In front, an observing biplane buzzed slowly to and fro, watching the effect of a mother[1] shooting at some mark behind the German lines. With the gun concealed in the trees, a gunner subaltern altered his range and direction as each curt wireless message flashed from the 'plane. "Lengthen 200—half a degree left." And so on till they got it. Occasionally, with a vicious crack, a German anti-aircraft shell would explode in the air above in a futile endeavour to reach the observer, and a great mass of acrid yellow or black fumes would disperse slowly. Various machines, each intent on its own job, rushed to and fro, and in the distance, like a speck in the sky, a German monoplane was travelling rapidly back over its own lines, having finished its reconnaissance.

Behind it, like the wake of a steamer, little dabs of white plastered the blue sky. English shrapnel bursting from other anti-aircraft guns. Jim's gunner friend seemed to know most of them by name, as old pals whom he had watched for many a week on the same errand; and from him Jim gathered that the moment approached for the appearance of Panting Lizzie. Lizzie, apparently, was a fast armoured German biplane which came over his gun every fine evening about the same hour. For days and weeks had he fired at it, so far without any success, but he still had hopes. The gun was ready, cocked wickedly upon its motor mounting, covered with branches and daubed with strange blotches of paint to make it less conspicuous. Round the motor itself the detachment consumed tea, a terrier sat up and begged, a goat of fearsome aspect looked pensive. In front, in a chair, his eye glued to a telescope on a tripod, sat the look-out man.

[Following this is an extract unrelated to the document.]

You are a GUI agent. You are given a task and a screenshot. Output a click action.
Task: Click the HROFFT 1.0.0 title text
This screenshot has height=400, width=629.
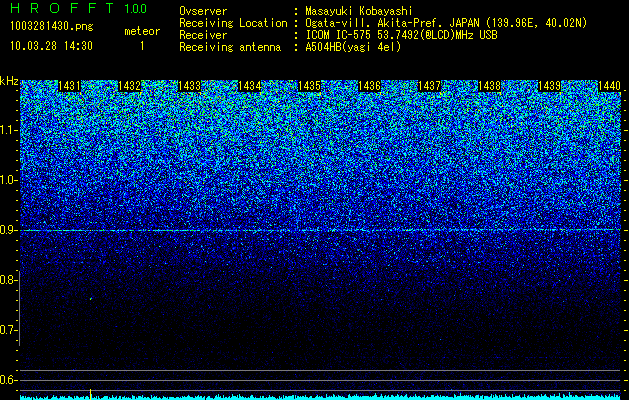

It was just as Jim and his pal were getting down to a whisky and soda that Lizzie hove in sight. The terrier ceased to beg, the goat departed hurriedly, the officer spoke rapidly in a language incomprehensible to Jim, and the fun began. There are few things so trying to listen to as an Archie, owing to the rapidity with which it fires; the gun pumps up and down with a series of sharp cracks, every two or three shots being followed by more incomprehensible language from the officer. Adjustment after each shot is impossible owing to the fact that three or four shells have left the gun and are on their way before the first one explodes. It was while Jim, with his fingers in his ears, was watching the shells bursting round the aeroplane and marvelling that nothing seemed to happen, that he suddenly realised that the gun had stopped firing. Looking at the detachment, he saw them all gazing upwards. From high up, sounding strangely faint in the air, came the zipping of a Maxim.

"By Gad!" muttered the gunner officer; "this is going to be some fight."

Bearing down on Panting Lizzie came a British armoured 'plane, and from it the Maxim was spitting. And now there started a very pretty air duel. I am no airman, to tell of spirals, and glides, and the multifarious twistings and turnings. At times the German's Maxim got going as well; at times both were silent, manoeuvring for position. The Archies were not firing—the machines were too close together. Once the German seemed to drop like a stone for a thousand feet or so. "Got him!" shouted Jim—but the gunner shook his head.

"A common trick," he answered. "He found it getting a bit warm, and that upsets one's range. You'll find he'll be off now."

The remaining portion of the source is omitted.